This is an important contribution because it helps provide certainty about the path forward for both the obligated and voluntary participants in the market this policy will create. Certainty and risk minimization for investors are essential to making progress on both technology and deployment, and the best way to minimize risk is by means of a regulatory program such as the clean fuel regulations, which act effectively as a non-subsidy transfer from high-carbon to low-carbon fuel producers. In other words, without resorting to public spending, the policy will shift capital flows on an ongoing basis to companies that can accelerate our transition to net zero. Subsidies, by contrast, of course have a habit of going away.

Another essential virtue of the clean fuel regulations is that they enable a portfolio-based approach to decarbonizing the national fuel supply. Many models have attempted to project what the energy system might look like by mid-century, and many scenarios of our energy future remain possible, but where the models converge is on the basic finding that we will need a portfolio of cleaner fuel options in order to achieve our climate goals. Increasingly stringent clean fuel regulations will enable the cost effective build out of this diverse portfolio without government having to pick winners.

Whether your interests—or, perhaps more properly, those of your constituents—are to promote one type of low-carbon fuel or another, the most important aspect from both a business and a climate perspective is to ensure a stable investment environment for projects to get done. There is a virtuous circle to enable between financial dependability and emissions reductions. A properly administered clean fuel regulation will provide the financial architecture for accelerating direct investments in the market-ready solutions and promote innovation in the more expensive, earlier-stage technologies that need to be scaled up.

Thank you. I'll stop there, and I look forward to your questions.

Thank you for the question, Mr. Patzer.

I certainly do believe we need to take sustainability considerations into account when it comes to biofuel production. Mr. O'Connor would be able to speak to that in depth, I'm sure.

I would agree with what Mr. Wolinetz said in his comments that there is a true opportunity for Canada to take advantage of the fact that we have a natural resource base and a plethora of potential feedstocks for different biofuel production processes that we are not yet fully taking advantage of. This can be something that Canada can pursue in a sustainable way.

I do believe the Department of the Environment is taking steps to ensure that this type of approach is being hard-wired into the regulation.

Sure.

I think there's no question that agriculture in Canada is quite sustainable. Canada has been tracking a number of sustainability metrics related to agriculture since the 1980s, and every five years Agriculture and Agri-Food Canada puts out a comprehensive report on the environmental performance. You can't find a report of that quality anywhere else in the world.

One of the things that has happened is that we've seen increasing yields of crops, particularly those that are used for biofuels. At the same time, we see stagnant or declining demand for some of these crops from some other traditional uses, so the feed going into livestock is lower today than it was 10 or 15 years ago.
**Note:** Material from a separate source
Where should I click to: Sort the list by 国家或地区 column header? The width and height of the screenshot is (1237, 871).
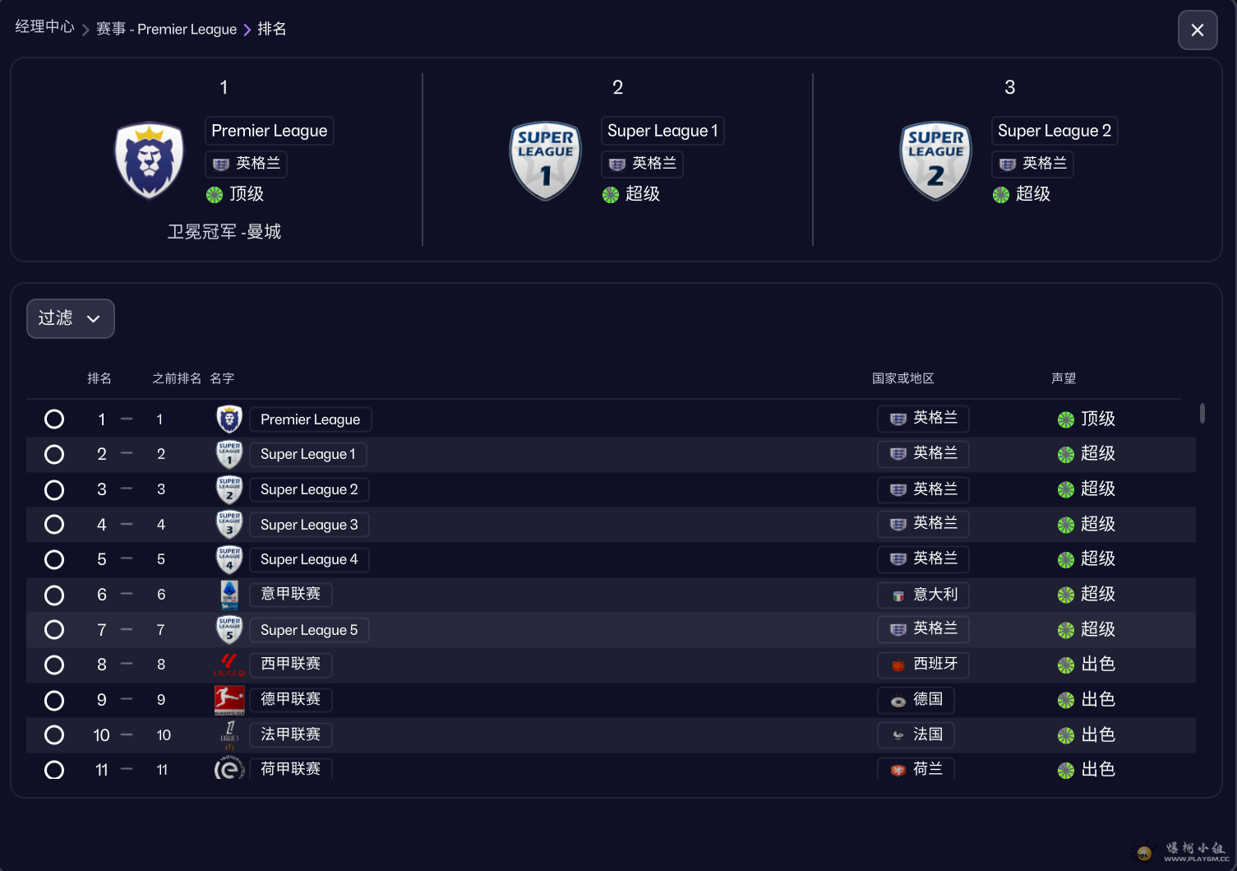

The information that Canada has and reports in its national inventory report shows no change in grasslands. However, they do admit that Canada does not have a perfect system for monitoring changes in grasslands.

However, overall, the cropland in Canada has been declining for the last 15 or 20 years, similar to the declines in agricultural land that we see in the rest of the developed world.

It's a good question. I'll go first.

Yes, the transition to a net-zero world is going to require massive increases in the metals, minerals and materials to build all of the infrastructure required. What happens when that infrastructure gets to the end of its life and its end-of-life cycle? Again, because it's a fairly new industry and it's scaled up so quickly, these questions are just being tackled.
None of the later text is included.